WHAT THE TASK ASKS ▸ Make an exact copy of the listing, without images.
= Beginning of Section =
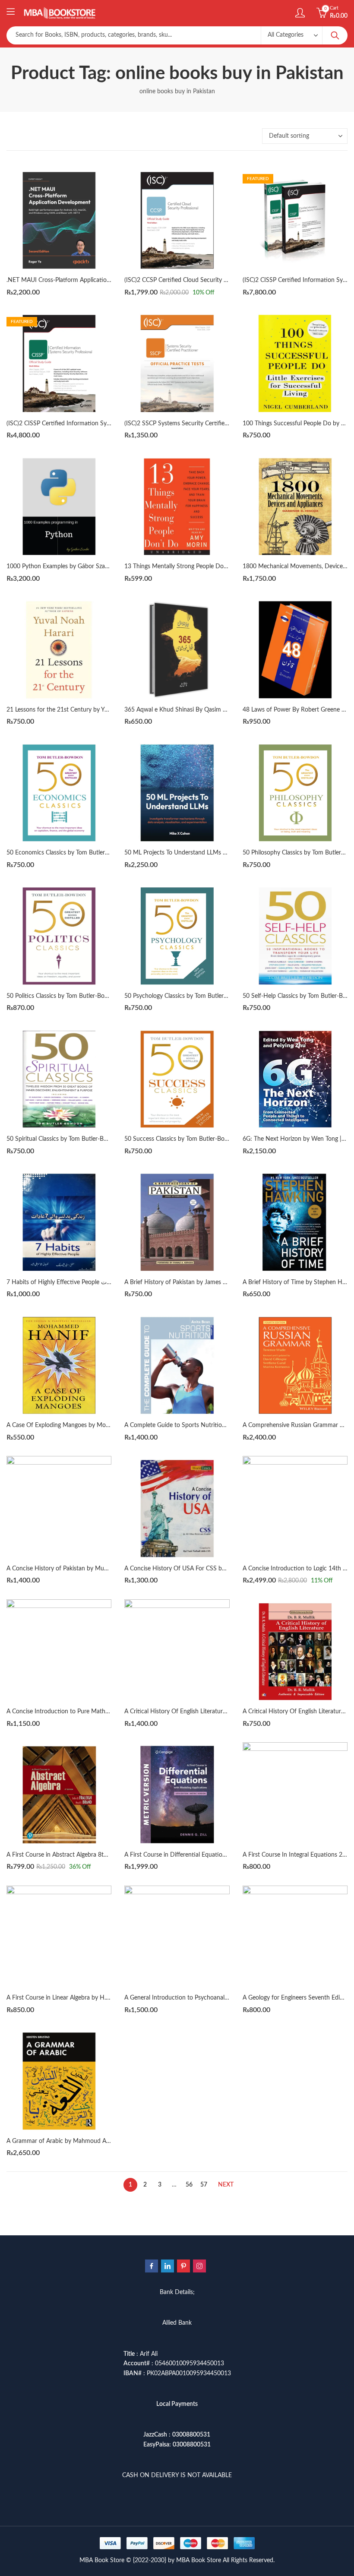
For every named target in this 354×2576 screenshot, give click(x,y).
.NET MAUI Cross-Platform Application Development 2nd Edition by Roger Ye (109, 280)
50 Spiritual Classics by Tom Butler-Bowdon (64, 1139)
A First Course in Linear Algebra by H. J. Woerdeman (76, 1998)
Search (335, 35)
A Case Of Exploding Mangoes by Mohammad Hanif (75, 1425)
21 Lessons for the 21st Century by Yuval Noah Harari (78, 710)
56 (189, 2185)
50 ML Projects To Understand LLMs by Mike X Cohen (196, 853)
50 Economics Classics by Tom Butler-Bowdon (68, 853)
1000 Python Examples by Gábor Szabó (59, 566)
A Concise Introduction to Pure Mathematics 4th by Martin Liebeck (96, 1712)
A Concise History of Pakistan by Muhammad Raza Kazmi (82, 1569)
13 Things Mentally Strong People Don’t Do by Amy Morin (202, 566)
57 (203, 2185)
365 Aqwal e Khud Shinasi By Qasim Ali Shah (184, 710)
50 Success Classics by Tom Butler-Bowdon (182, 1139)
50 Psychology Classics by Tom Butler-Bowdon (186, 996)
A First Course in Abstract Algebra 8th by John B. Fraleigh (82, 1855)
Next (226, 2185)
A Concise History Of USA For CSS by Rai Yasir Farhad (196, 1569)
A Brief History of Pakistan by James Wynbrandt (188, 1282)
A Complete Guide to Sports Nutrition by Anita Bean (194, 1425)
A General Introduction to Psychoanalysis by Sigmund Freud (204, 1998)
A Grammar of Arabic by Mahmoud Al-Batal (64, 2141)
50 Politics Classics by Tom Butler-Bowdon (63, 996)
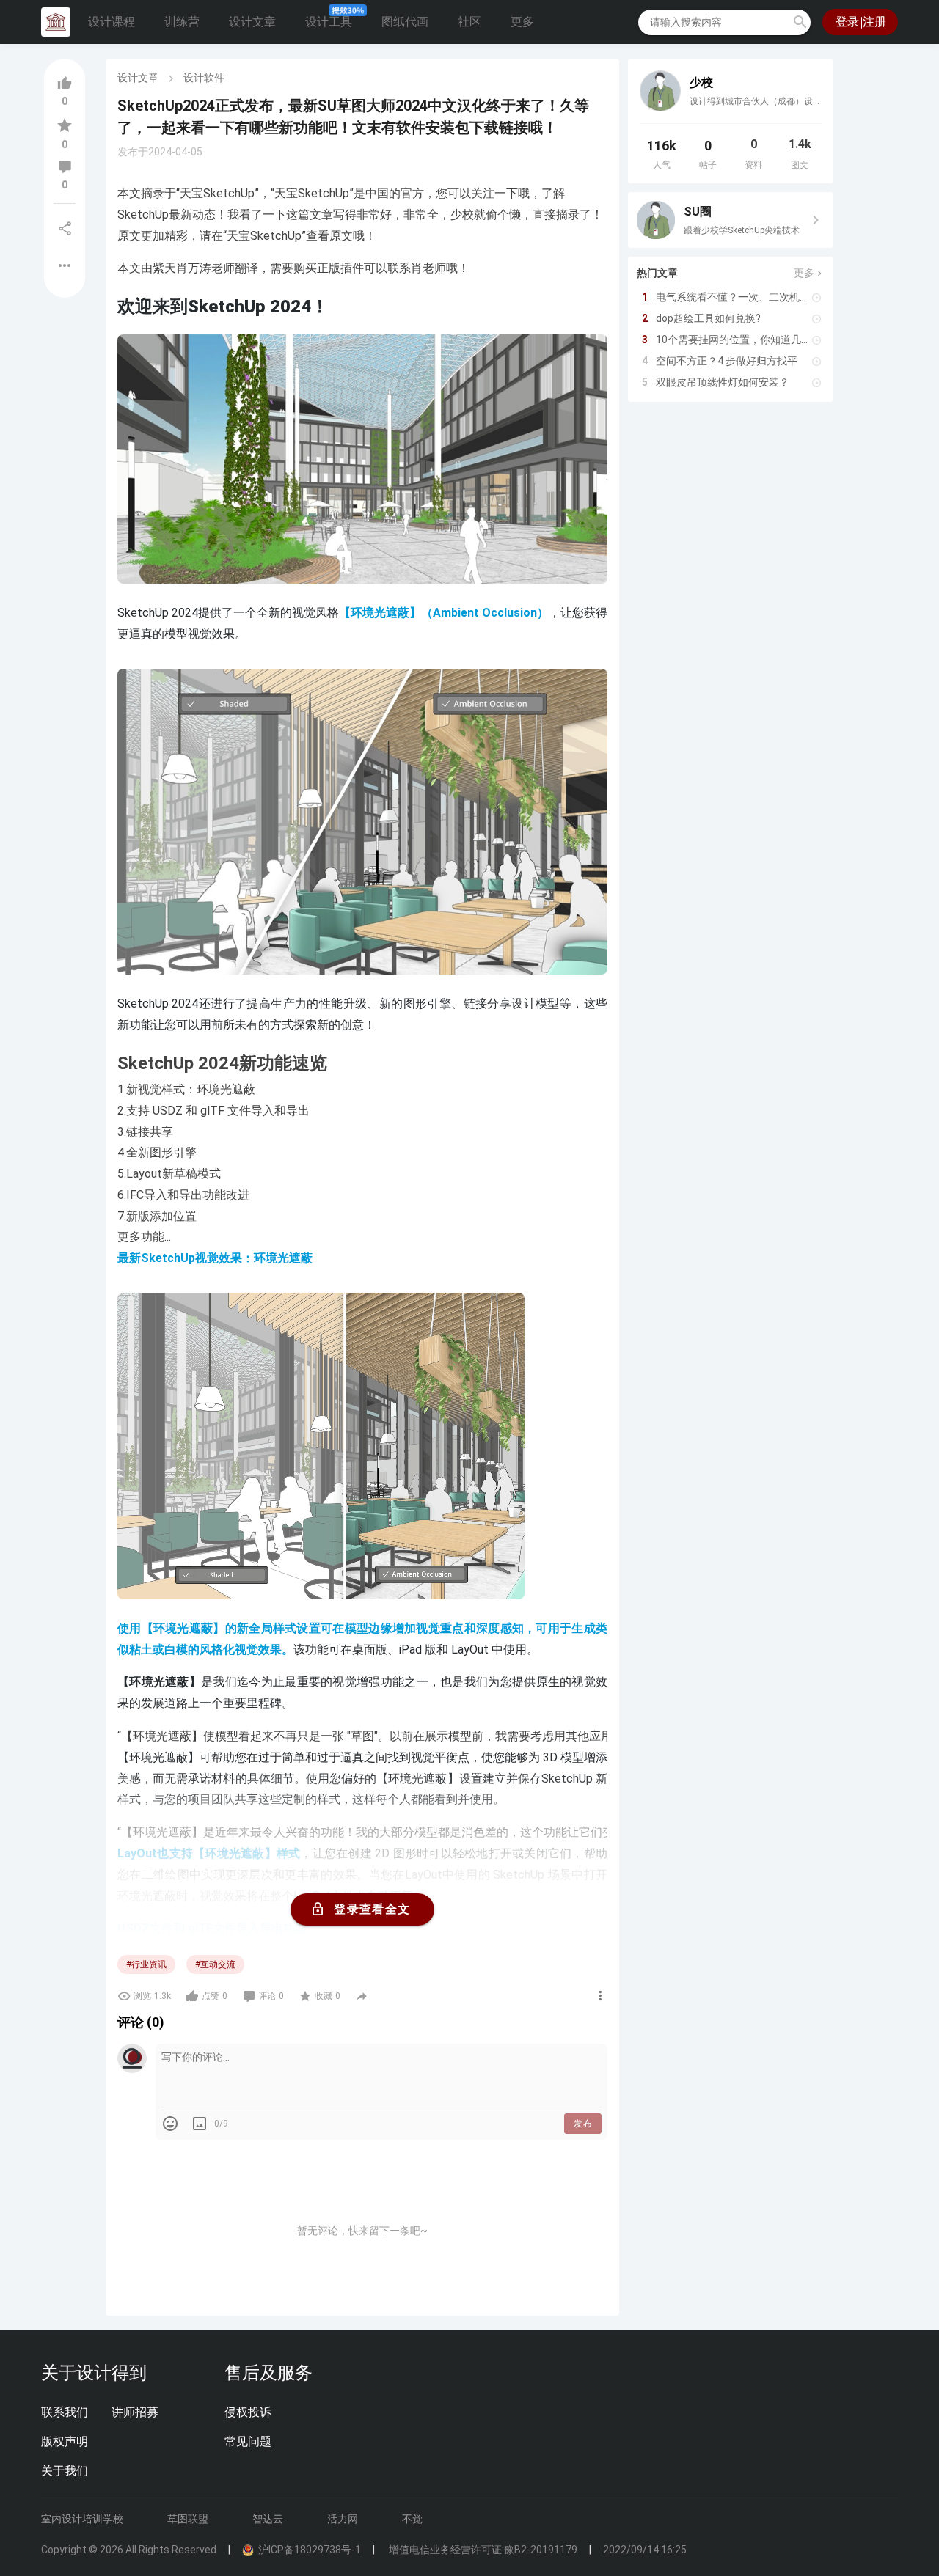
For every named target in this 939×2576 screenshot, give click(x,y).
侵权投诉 (247, 2412)
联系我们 (64, 2412)
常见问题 (247, 2441)
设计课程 (111, 22)
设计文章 (252, 22)
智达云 (267, 2519)
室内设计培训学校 (82, 2519)
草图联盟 (187, 2519)
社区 (469, 22)
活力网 (342, 2519)
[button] (800, 22)
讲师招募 (135, 2412)
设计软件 (203, 78)
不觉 (412, 2519)
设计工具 (328, 22)
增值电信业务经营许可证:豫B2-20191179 (482, 2549)
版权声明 (64, 2441)
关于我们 (64, 2471)
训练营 (182, 22)
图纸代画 (404, 22)
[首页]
= End of Section =
ANSWER TO THE PROBLEM ▸
For every named target in this 354×2576 screenshot, give click(x,y).
.NET MAUI Cross-Platform Application Development 2nd Edition by Roger Ye (109, 280)
50 Spiritual Classics by Tom Butler-Bowdon (64, 1139)
A First Course in Linear Algebra by H. J. Woerdeman (76, 1998)
Search (335, 35)
A Case Of Exploding Mangoes by Mohammad Hanif (75, 1425)
21 Lessons for the 21st Century by Yuval Noah Harari (78, 710)
56 (189, 2185)
50 ML Projects To Understand LLMs by Mike X Cohen (196, 853)
50 Economics Classics by Tom Butler-Bowdon (68, 853)
1000 Python Examples by Gábor Szabó (59, 566)
A Concise Introduction to Pure Mathematics 4th by Martin Liebeck (96, 1712)
A Concise History of Pakistan by Muhammad Raza Kazmi (82, 1569)
13 Things Mentally Strong People Don’t Do by Amy Morin (202, 566)
57 (203, 2185)
365 Aqwal e Khud Shinasi By Qasim Ali Shah (184, 710)
50 Success Classics by Tom Butler-Bowdon (182, 1139)
50 Psychology Classics by Tom Butler-Bowdon (186, 996)
A First Course in Abstract Algebra 8th by John B. Fraleigh (82, 1855)
Next (226, 2185)
A Concise History Of USA For CSS by Rai Yasir Farhad (196, 1569)
A Brief History of Pakistan by James Wynbrandt (188, 1282)
A Complete Guide to Sports Nutrition by Anita Bean (194, 1425)
A General Introduction to Psychoanalysis by Sigmund Freud (204, 1998)
A Grammar of Arabic by Mahmoud Al-Batal (64, 2141)
50 Politics Classics by Tom Butler-Bowdon (63, 996)
For every named target in this 939×2576 screenshot, give click(x,y).
侵权投诉 (247, 2412)
联系我们 (64, 2412)
常见问题 (247, 2441)
设计课程 (111, 22)
设计文章 (252, 22)
智达云 (267, 2519)
室内设计培训学校 (82, 2519)
草图联盟 (187, 2519)
社区 (469, 22)
活力网 (342, 2519)
[button] (800, 22)
讲师招募 (135, 2412)
设计软件 (203, 78)
不觉 (412, 2519)
设计工具 (328, 22)
增值电信业务经营许可证:豫B2-20191179 (482, 2549)
版权声明 (64, 2441)
关于我们 (64, 2471)
训练营 (182, 22)
图纸代画 (404, 22)
[首页]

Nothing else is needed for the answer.